● **Pixel coordinate grounding data**
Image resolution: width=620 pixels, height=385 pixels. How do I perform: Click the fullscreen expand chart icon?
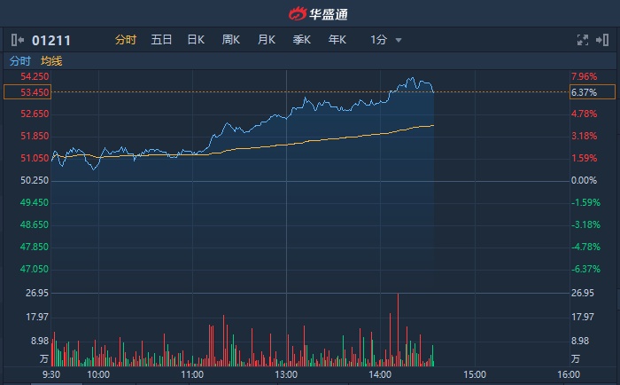pyautogui.click(x=582, y=40)
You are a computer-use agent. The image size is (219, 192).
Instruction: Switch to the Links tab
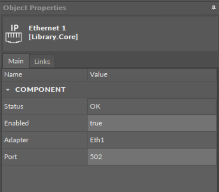pos(42,62)
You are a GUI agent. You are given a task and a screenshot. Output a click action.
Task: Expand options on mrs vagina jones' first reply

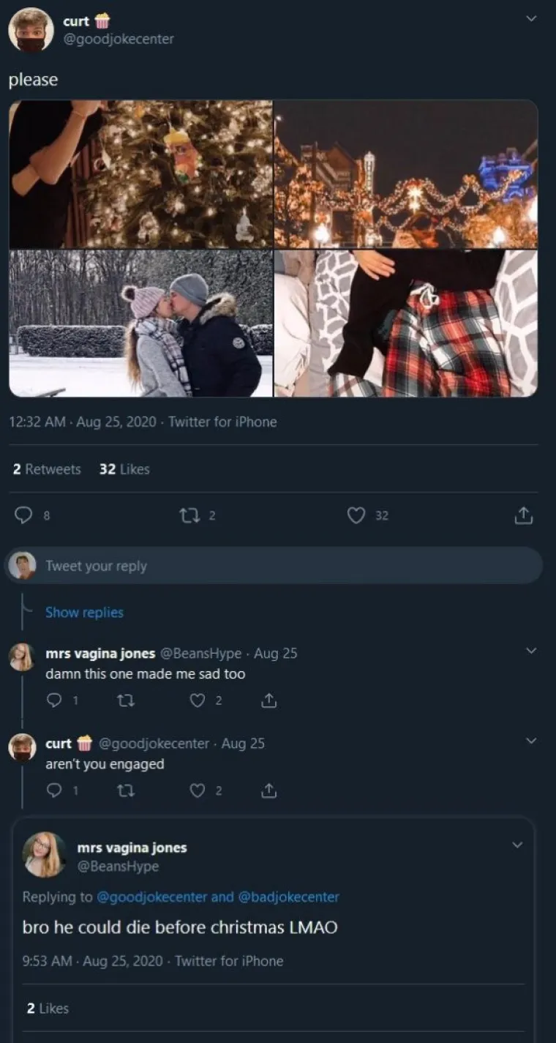532,648
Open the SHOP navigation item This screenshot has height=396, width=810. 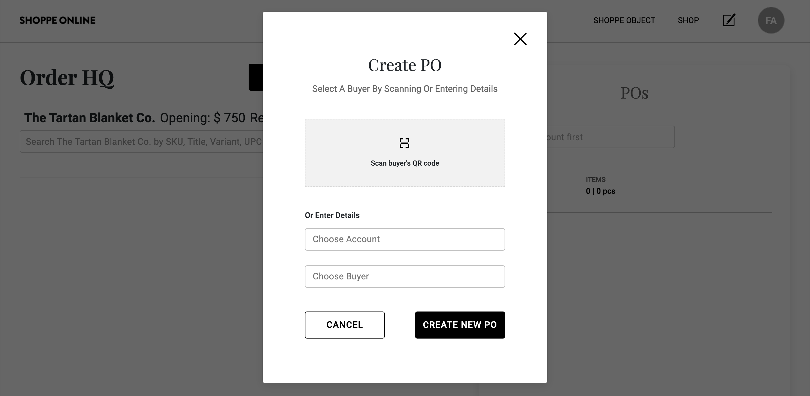(688, 20)
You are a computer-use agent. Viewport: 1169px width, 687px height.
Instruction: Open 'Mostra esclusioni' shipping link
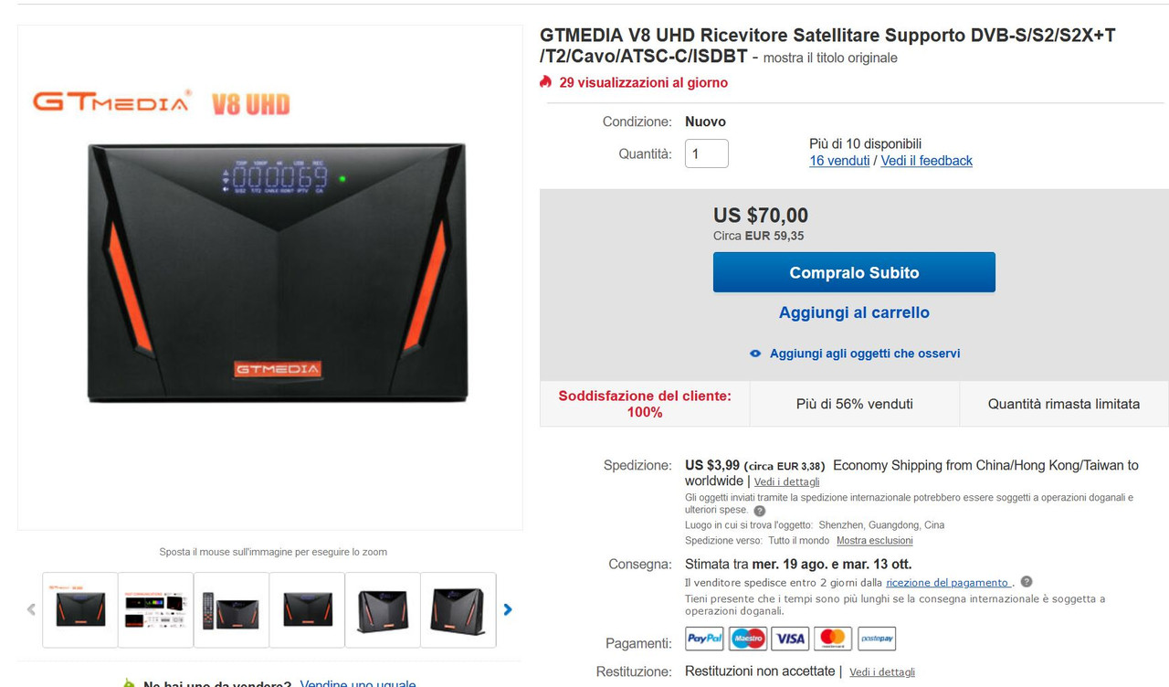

● **TASK DESCRIPTION**
From the entries above, copy every line where the word "agent" shows up.

● **RESULT OF THIS TASK**
You are a computer-use agent. The image size is (219, 192).
You are a GUI agent. You are given a task and a screenshot. Output a click action.
You are a computer-use agent. Viewport: 1169px width, 687px height.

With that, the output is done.